Of those, all but ten are native to places in Sub-Saharan Africa. The remaining ten species come from warm areas throughout Eurasia – namely, the Mediterranean and the Middle East. The entire genus belongs to the Iris family. Gladiolus is one of the most popular summer-blooming cut flowers, either through flower shops, or home cutting gardens.
If you don’t have any gladioli in your garden to enjoy, don’t despair. Griffins Floral Designs has two beautiful summer bouquets that will bring the festive colors of gladioli into your home. Allow the “Summer Glads” bouquet make a statement on an entry or console table in your house. Show your love for someone by piercing their heart with a “Sword Lily,” in this “Endless Love” bouquet.
Types of Gladioli
Gladioli are available in named species and hybrid varieties. Species are generally recognized according to geographical origin and ecology range. Because the combinations of different species resulted in so many hybrids, the need arose to create different categories for types of hybrids.
The Four Types are:
- Species and hybrids that bloom in late winter
- Butterfly or Nanus hybrids
- Species that bloom in summer
- Modern hybrids that bloom in summer
Gladioli for Ohio Gardens
If you’re looking for Glads that are hardy enough to withstand cold winters, you want the Butterfly or Nanus hybrids that are often available at garden centers, and are widely available through catalog order companies. Butterfly and Nanus varieties are hardiest for colder climates. Dwarf Nanus gladioli are planted in fall, and bloom in spring.
They only grow to a height of about two feet. They typically have fewer than 12 flowers on a stem. Plant in well-drained soil that is amended with organic matter, at a depth of 4 inches. Plant corms six inches apart. Cover the bed with a thick layer of straw to protect them over the winter.
Butterfly glads are unique looking in that their ruffled petals overlap, and since part of the flowers trail, they give the illusion of butterflies that are flying. These varieties often have different colored blotches around the flower throat, giving them a spectacular look as cut flowers, and they are often used in this way.

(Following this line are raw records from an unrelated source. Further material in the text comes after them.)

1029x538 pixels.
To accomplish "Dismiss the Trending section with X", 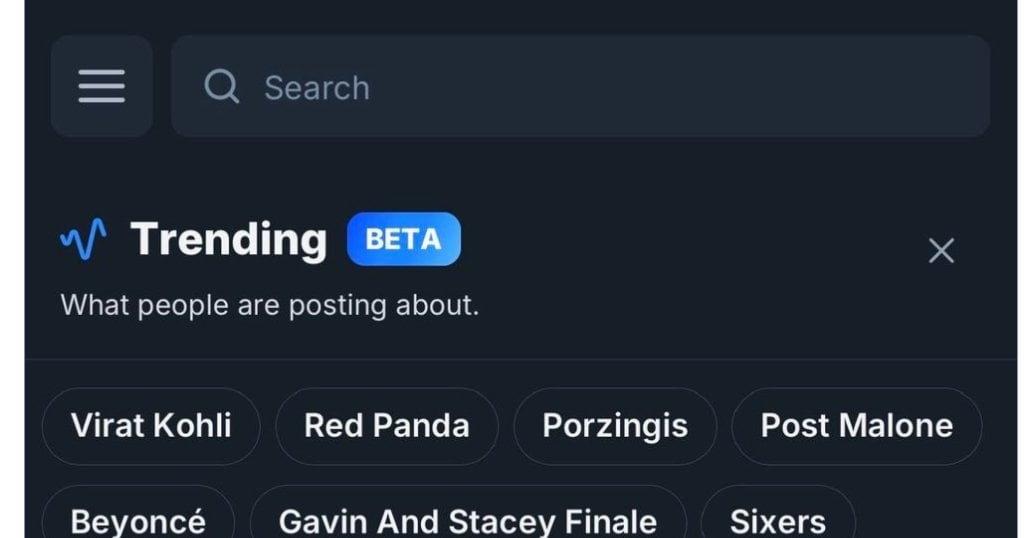I will [941, 251].
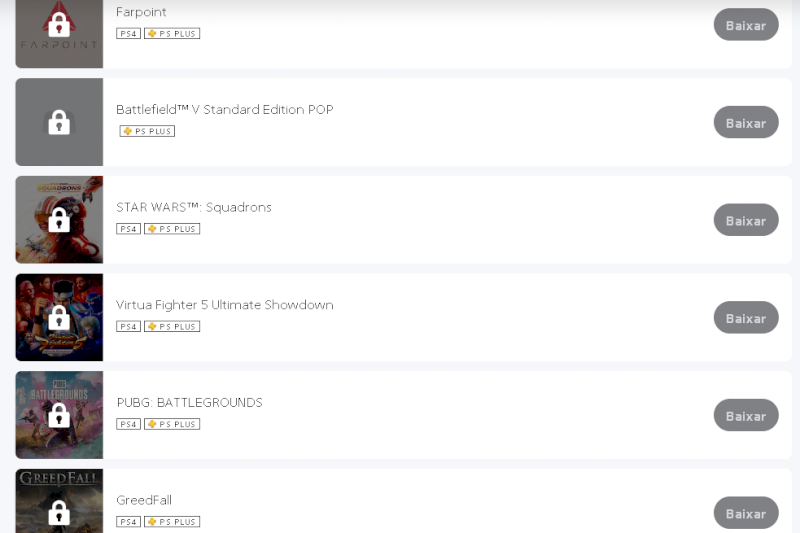Click lock icon on GreedFall cover
The height and width of the screenshot is (533, 800).
(59, 513)
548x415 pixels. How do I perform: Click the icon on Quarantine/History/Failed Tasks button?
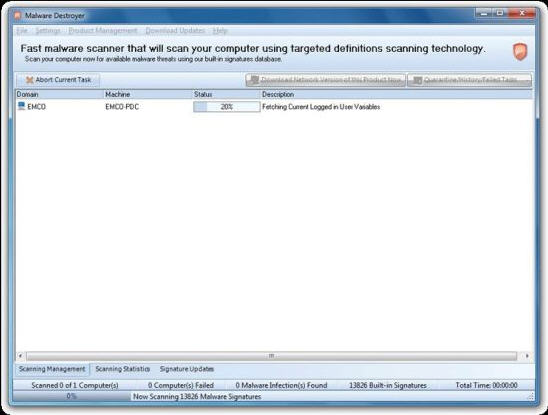coord(417,80)
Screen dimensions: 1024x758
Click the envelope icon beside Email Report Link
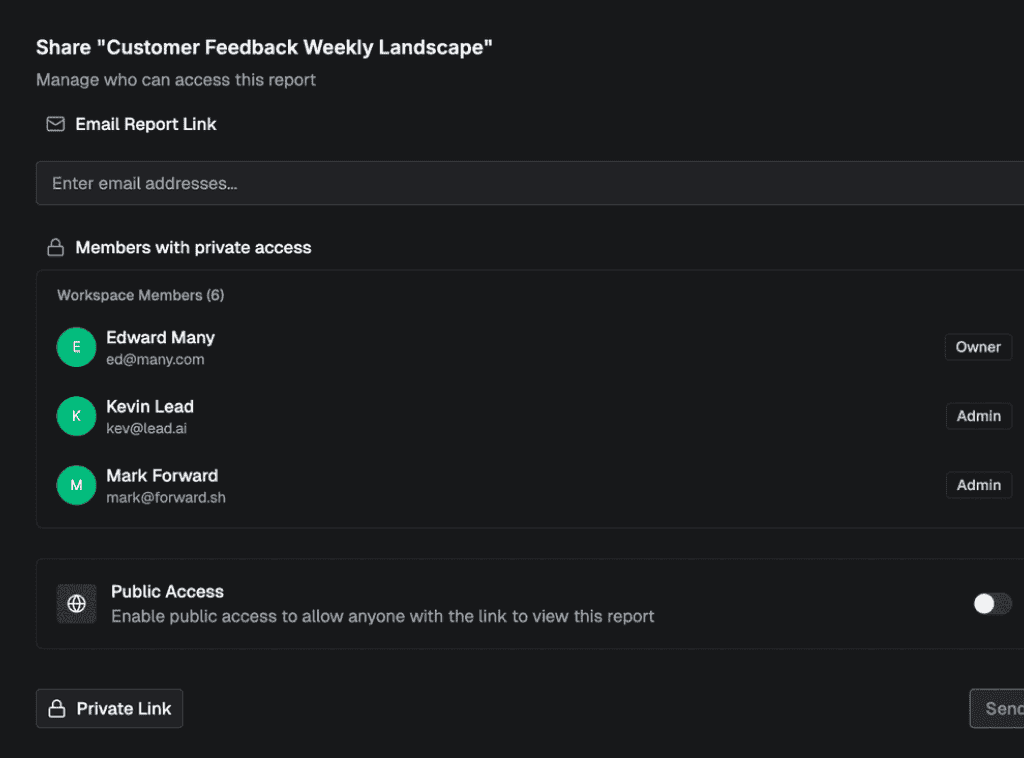click(x=56, y=124)
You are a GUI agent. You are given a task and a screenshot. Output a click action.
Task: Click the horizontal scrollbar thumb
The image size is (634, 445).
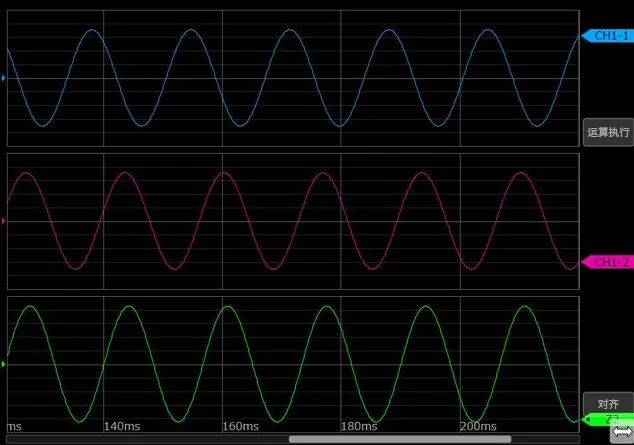tap(399, 439)
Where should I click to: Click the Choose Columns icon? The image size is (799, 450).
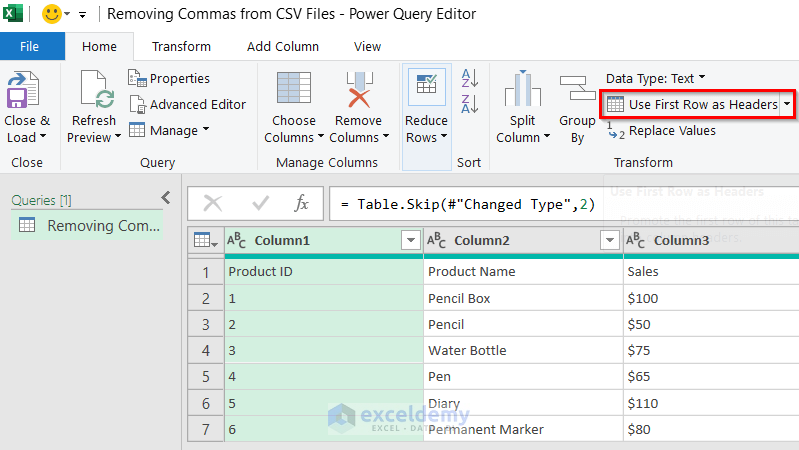[294, 90]
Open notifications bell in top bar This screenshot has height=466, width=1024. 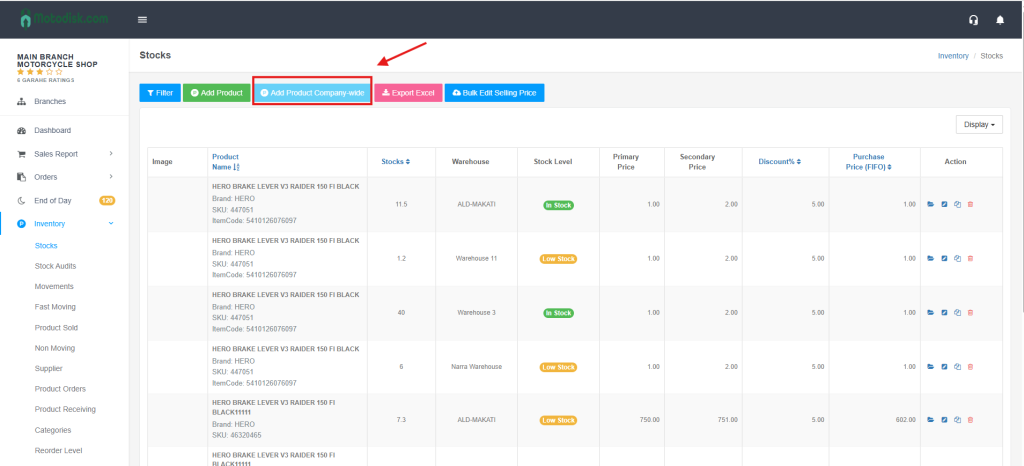click(x=1000, y=20)
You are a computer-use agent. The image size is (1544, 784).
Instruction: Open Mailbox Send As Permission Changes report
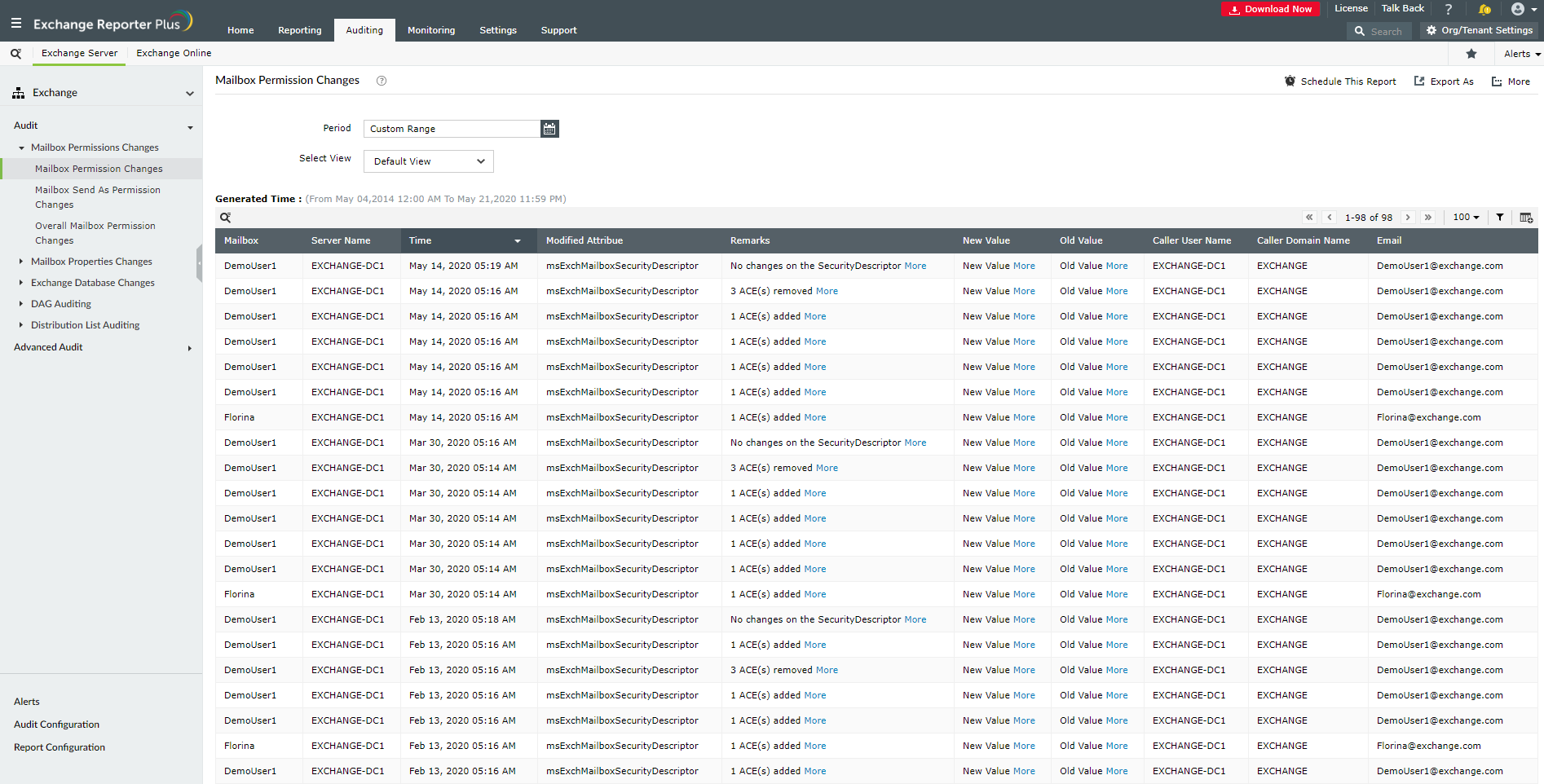click(97, 197)
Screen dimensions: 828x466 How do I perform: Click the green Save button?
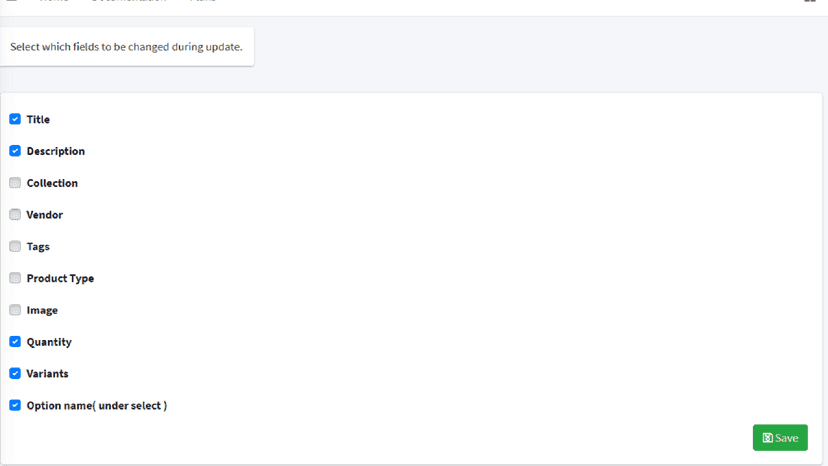780,437
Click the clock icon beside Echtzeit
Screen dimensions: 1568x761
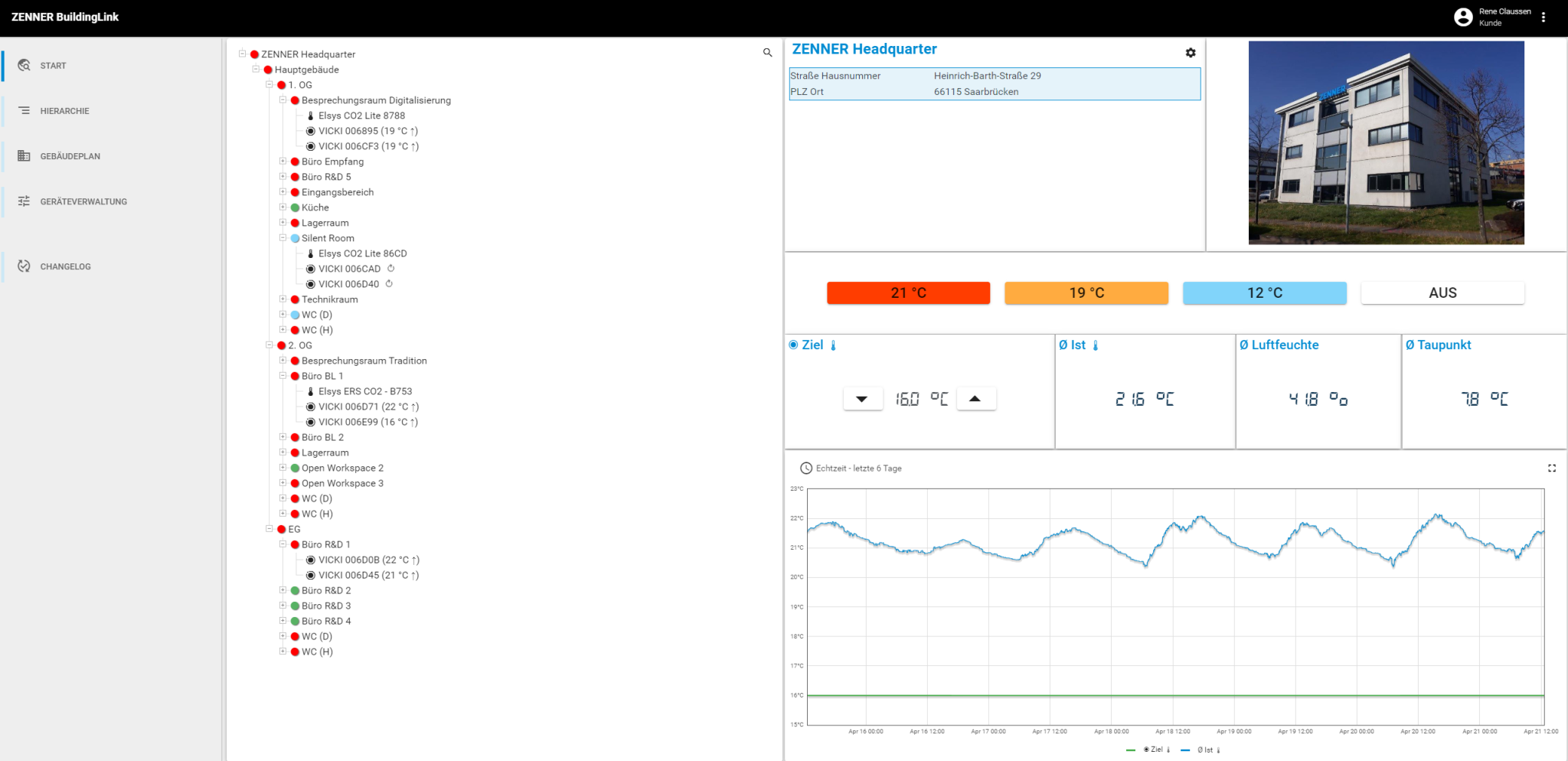805,468
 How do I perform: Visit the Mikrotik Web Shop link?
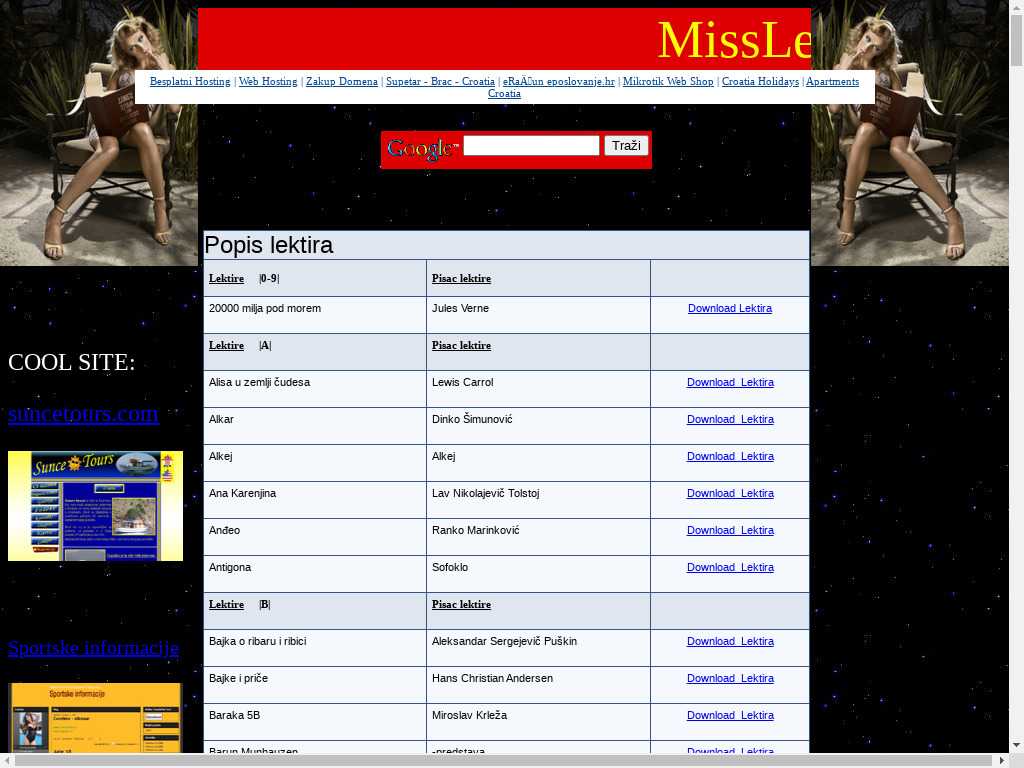pyautogui.click(x=668, y=81)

Although other varieties of glads aren’t hardy enough to survive Midwestern winters in the ground, you can still grow them if you plant them in spring and dig them up in fall, before the first frost. Few flowers are as spectacularly showy as gladioli because there are multiple blooms on a single stem. Be sure to brighten your August with gladioli. The site of these colorful, tall, stately and majestic flowers is sure to make you smile every time you see them.